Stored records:
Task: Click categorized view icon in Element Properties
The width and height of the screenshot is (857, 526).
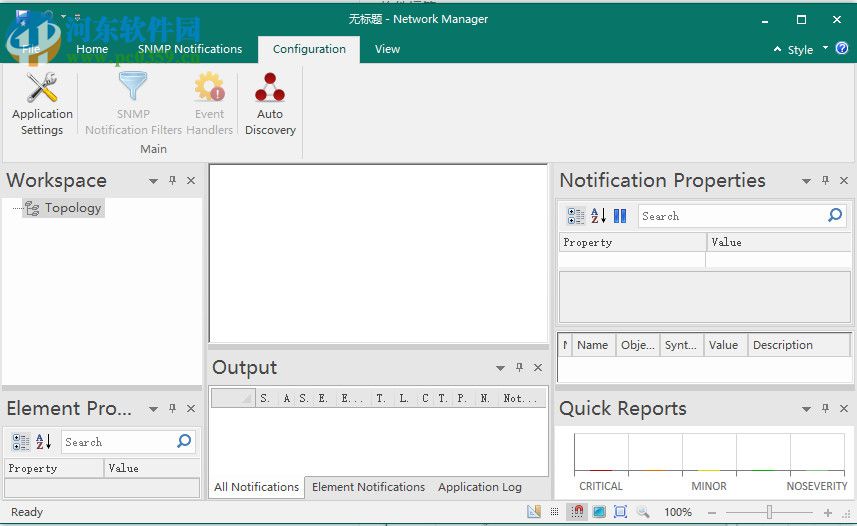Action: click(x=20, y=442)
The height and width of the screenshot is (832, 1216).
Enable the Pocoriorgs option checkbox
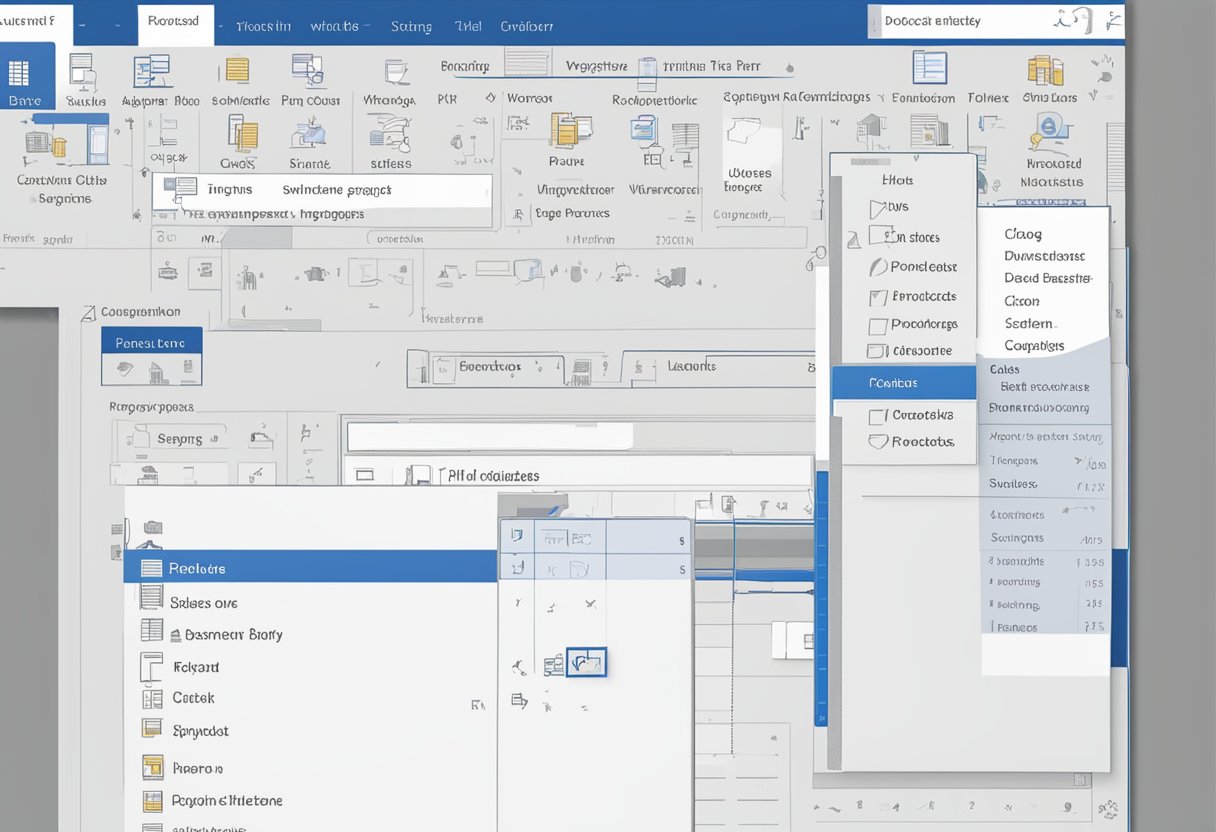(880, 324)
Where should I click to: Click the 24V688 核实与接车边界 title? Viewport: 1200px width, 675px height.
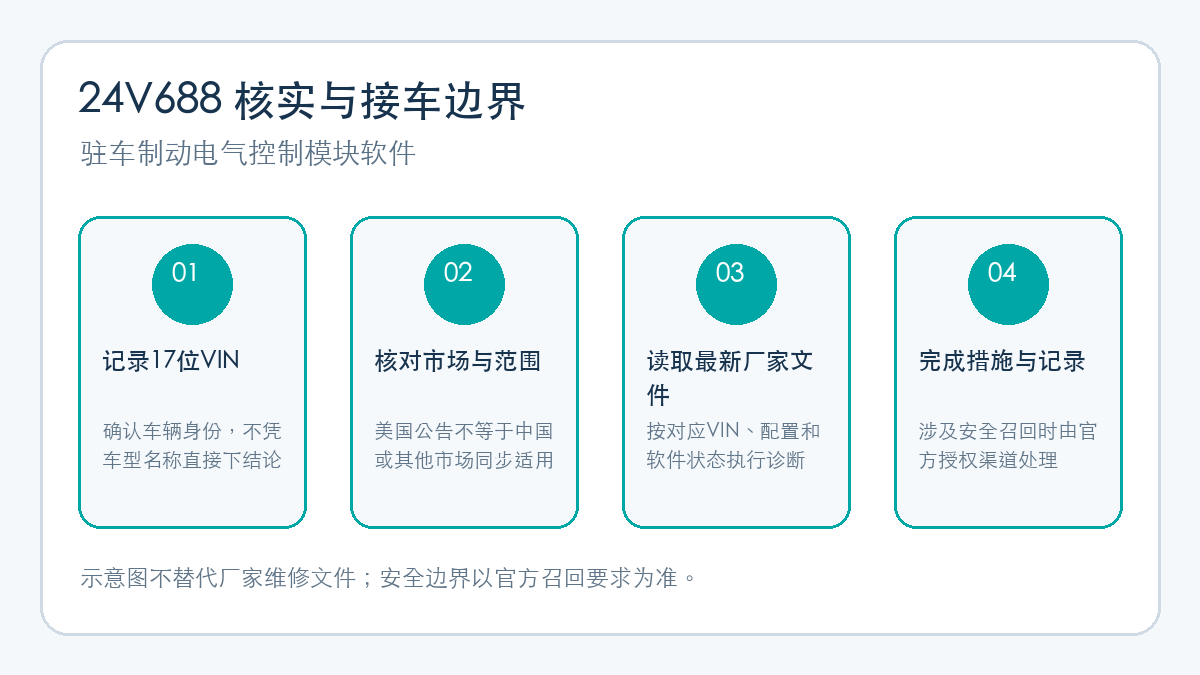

_Work instruction_.
Copy the data exactly. Pictures do not belong in the copy.

_Answer to the exercise_.
Task: Click categorized view icon in Element Properties
The width and height of the screenshot is (857, 526).
Action: click(x=20, y=442)
The height and width of the screenshot is (832, 1216).
Enable the Pocoriorgs option checkbox
(880, 324)
Where should I click to: Click the 24V688 核实与接车边界 title? Viewport: 1200px width, 675px height.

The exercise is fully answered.